We/You can add functionality to make s9y be able to import other directories into that storage; but the internal storage should use the Database for storage of Meta-Data and fast access.
I agree that a database should be used for meta-data. But it should not duplicate meta-data which already exists in the filesystem.
Well, 100 is a bit too much, but usually we display 24 images or so per page. That would mean 24 FS calls.
Okay, performance data for 24 images is:
24 images with database:
0.05708003
0.031708002
0.036072016
0.134638071
0.028676033
Average: 0.05763483
24 images with filesystem:
0.03143096
0.027669907
0.029160023
0.036036015
0.033604145
Average: 0.03158021
When opening the media database, it mostly queries more than one image. When a blog page renders with 15 images, a plugin that uses the database could stack up those request in one single DB call, which would be faster than 15 filesystem calls.

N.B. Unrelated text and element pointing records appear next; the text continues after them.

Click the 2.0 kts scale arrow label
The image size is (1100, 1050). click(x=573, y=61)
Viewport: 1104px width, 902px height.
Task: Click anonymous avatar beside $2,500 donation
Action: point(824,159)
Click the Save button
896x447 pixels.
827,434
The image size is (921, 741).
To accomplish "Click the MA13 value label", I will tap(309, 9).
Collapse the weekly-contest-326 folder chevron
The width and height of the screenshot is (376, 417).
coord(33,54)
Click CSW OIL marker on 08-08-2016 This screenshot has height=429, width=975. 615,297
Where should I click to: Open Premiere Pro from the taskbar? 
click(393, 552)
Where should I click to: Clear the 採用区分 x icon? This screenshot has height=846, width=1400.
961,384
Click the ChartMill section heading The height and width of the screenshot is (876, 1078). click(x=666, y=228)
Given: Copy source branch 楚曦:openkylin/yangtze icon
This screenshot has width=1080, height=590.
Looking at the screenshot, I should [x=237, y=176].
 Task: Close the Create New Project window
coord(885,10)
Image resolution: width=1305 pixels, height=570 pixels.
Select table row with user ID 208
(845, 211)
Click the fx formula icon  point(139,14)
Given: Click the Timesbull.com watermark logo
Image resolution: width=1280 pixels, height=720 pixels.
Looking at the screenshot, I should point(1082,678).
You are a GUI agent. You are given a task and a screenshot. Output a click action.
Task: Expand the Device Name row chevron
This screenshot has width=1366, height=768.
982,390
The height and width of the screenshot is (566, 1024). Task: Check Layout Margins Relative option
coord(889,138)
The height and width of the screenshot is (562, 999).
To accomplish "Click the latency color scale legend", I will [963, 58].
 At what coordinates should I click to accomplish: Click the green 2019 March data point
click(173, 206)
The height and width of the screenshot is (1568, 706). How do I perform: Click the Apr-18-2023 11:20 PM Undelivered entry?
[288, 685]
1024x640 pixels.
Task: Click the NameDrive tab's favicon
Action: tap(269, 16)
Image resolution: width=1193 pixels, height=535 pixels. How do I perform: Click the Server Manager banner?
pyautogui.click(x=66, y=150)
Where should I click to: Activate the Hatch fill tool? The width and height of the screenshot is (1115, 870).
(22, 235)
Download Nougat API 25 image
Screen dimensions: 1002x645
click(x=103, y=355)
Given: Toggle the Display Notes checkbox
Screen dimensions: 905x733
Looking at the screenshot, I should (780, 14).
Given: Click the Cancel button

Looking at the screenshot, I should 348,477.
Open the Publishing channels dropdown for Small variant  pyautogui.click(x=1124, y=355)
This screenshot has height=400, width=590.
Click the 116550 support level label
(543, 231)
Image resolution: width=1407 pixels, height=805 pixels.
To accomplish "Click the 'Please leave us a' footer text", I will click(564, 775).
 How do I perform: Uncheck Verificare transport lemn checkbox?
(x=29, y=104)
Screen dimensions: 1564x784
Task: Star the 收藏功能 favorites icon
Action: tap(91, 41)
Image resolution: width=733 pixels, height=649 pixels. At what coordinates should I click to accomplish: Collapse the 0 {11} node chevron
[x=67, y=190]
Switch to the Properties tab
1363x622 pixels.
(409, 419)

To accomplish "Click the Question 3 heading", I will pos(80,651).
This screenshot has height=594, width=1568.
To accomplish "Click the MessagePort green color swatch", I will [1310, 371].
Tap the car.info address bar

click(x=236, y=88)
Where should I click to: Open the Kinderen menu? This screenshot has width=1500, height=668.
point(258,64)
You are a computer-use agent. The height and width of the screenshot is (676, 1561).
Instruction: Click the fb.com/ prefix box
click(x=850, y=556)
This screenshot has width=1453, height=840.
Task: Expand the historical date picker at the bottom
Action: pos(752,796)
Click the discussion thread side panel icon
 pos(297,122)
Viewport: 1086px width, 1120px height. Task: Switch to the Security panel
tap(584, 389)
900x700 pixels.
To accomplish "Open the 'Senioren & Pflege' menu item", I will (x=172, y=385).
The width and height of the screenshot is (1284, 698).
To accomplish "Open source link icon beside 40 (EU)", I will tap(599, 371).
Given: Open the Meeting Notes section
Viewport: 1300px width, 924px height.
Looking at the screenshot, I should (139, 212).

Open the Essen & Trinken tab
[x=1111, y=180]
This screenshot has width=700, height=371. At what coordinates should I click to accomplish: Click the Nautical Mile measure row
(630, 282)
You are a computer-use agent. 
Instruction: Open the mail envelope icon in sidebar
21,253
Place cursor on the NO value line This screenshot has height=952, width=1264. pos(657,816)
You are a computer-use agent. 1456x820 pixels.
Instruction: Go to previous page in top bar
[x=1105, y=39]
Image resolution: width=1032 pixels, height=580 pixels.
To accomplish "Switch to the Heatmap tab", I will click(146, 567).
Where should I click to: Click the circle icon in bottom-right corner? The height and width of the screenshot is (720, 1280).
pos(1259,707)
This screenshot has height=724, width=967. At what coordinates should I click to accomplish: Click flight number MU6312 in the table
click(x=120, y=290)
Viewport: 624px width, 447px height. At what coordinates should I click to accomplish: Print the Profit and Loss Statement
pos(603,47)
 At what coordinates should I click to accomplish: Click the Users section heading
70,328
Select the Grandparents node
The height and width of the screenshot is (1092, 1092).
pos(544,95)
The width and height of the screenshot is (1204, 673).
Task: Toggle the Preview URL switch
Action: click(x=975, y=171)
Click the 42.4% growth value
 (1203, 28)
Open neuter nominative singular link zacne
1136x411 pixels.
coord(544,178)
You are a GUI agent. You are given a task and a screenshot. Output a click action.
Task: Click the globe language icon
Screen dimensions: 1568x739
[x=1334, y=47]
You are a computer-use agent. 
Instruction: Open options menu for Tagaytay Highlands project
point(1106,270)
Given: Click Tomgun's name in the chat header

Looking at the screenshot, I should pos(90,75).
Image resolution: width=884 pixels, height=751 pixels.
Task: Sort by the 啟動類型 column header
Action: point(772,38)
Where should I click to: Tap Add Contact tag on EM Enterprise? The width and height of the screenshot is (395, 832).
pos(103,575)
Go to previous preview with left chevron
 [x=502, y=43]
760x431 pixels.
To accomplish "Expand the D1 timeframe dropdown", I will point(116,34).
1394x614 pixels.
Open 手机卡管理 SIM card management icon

It is not faster. See data above.
I still refuse to drop serendipity_images as the preferred storage mechanism because of the reasons already mentioned. Using the FS to always fetch file data is a dead-end and not enhancible or a wise thing to do, when we already have an established database storage.
The reasons you've mentioned are:
1. Performance. Testing proves that this is not an issue.
2. Hotlinks and authorid. These can still be stored in the database, but can use the path to the file for the key, rather than an image id.
3. You hope to write a plugin that will allow image renaming without creating broken links. I will write a plugin for you which does this for you which works by parsing the a href tag.
Advantages of using the filesystem:
1. Always have up to date information on the directory contents and the file meta data.
2. New images can be added simply by copying them to the appropriate directory.
3. Performance is the same or better.